_INSTRUCTIONS TO FOLLOW_
Output each record in full, exactly as it stands.

_RECORDS FOR THIS TASK_
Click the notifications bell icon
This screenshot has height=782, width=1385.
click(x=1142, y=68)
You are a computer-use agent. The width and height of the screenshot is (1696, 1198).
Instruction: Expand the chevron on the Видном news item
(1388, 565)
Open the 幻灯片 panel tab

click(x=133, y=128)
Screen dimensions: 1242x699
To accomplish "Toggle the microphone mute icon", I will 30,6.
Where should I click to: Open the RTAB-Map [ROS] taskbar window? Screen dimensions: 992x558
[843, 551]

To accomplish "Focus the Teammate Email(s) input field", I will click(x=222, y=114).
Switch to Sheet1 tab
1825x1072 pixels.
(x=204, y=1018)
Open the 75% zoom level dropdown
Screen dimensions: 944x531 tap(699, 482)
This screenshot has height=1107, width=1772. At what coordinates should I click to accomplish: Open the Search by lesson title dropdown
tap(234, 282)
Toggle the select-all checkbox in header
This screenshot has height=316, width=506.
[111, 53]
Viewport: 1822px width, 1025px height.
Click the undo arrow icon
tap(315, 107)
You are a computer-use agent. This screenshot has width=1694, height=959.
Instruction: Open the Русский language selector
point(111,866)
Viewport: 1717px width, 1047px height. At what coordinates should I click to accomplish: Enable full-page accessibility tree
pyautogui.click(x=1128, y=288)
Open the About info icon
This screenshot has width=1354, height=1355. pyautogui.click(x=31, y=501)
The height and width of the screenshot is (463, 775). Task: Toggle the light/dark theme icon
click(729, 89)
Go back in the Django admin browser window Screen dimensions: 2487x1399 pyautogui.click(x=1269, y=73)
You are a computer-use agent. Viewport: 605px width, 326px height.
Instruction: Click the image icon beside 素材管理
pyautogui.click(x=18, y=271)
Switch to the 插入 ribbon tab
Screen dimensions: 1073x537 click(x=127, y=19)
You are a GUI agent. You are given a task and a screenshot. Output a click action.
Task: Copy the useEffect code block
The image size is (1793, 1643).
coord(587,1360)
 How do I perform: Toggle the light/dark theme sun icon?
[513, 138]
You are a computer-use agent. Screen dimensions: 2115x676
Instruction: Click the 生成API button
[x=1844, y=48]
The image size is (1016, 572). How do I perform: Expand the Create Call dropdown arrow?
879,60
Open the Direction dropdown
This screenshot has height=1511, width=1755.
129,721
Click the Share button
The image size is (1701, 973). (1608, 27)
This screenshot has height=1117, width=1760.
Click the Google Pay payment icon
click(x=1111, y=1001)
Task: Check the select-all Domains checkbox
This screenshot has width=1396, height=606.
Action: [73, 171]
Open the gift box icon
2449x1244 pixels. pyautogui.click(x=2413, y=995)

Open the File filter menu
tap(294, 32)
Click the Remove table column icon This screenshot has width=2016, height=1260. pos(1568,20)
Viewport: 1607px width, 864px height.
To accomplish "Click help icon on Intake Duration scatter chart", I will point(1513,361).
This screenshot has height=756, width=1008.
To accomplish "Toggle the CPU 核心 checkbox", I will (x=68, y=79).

_ANSWER SECTION_
Click the notifications bell icon
This screenshot has height=782, width=1385.
click(x=1142, y=68)
You are a computer-use agent. The width and height of the screenshot is (1696, 1198).
Instruction: Expand the chevron on the Видном news item
(1388, 565)
Open the 幻灯片 panel tab

click(x=133, y=128)
Screen dimensions: 1242x699
To accomplish "Toggle the microphone mute icon", I will 30,6.
Where should I click to: Open the RTAB-Map [ROS] taskbar window? Screen dimensions: 992x558
[843, 551]

To accomplish "Focus the Teammate Email(s) input field", I will click(x=222, y=114).
Switch to Sheet1 tab
1825x1072 pixels.
(x=204, y=1018)
Open the 75% zoom level dropdown
Screen dimensions: 944x531 tap(699, 482)
This screenshot has height=1107, width=1772. At what coordinates should I click to accomplish: Open the Search by lesson title dropdown
tap(234, 282)
Toggle the select-all checkbox in header
This screenshot has height=316, width=506.
[111, 53]
Viewport: 1822px width, 1025px height.
Click the undo arrow icon
tap(315, 107)
You are a computer-use agent. This screenshot has width=1694, height=959.
Instruction: Open the Русский language selector
point(111,866)
Viewport: 1717px width, 1047px height. At what coordinates should I click to accomplish: Enable full-page accessibility tree
pyautogui.click(x=1128, y=288)
Open the About info icon
This screenshot has width=1354, height=1355. pyautogui.click(x=31, y=501)
The height and width of the screenshot is (463, 775). Task: Toggle the light/dark theme icon
click(729, 89)
Go back in the Django admin browser window Screen dimensions: 2487x1399 pyautogui.click(x=1269, y=73)
You are a computer-use agent. Viewport: 605px width, 326px height.
Instruction: Click the image icon beside 素材管理
pyautogui.click(x=18, y=271)
Switch to the 插入 ribbon tab
Screen dimensions: 1073x537 click(x=127, y=19)
You are a GUI agent. You are given a task and a screenshot. Output a click action.
Task: Copy the useEffect code block
The image size is (1793, 1643).
coord(587,1360)
 How do I perform: Toggle the light/dark theme sun icon?
[513, 138]
You are a computer-use agent. Screen dimensions: 2115x676
Instruction: Click the 生成API button
[x=1844, y=48]
The image size is (1016, 572). How do I perform: Expand the Create Call dropdown arrow?
879,60
Open the Direction dropdown
This screenshot has height=1511, width=1755.
129,721
Click the Share button
The image size is (1701, 973). (1608, 27)
This screenshot has height=1117, width=1760.
Click the Google Pay payment icon
click(x=1111, y=1001)
Task: Check the select-all Domains checkbox
This screenshot has width=1396, height=606.
Action: [73, 171]
Open the gift box icon
2449x1244 pixels. pyautogui.click(x=2413, y=995)

Open the File filter menu
tap(294, 32)
Click the Remove table column icon This screenshot has width=2016, height=1260. pos(1568,20)
Viewport: 1607px width, 864px height.
To accomplish "Click help icon on Intake Duration scatter chart", I will point(1513,361).
This screenshot has height=756, width=1008.
To accomplish "Toggle the CPU 核心 checkbox", I will (x=68, y=79).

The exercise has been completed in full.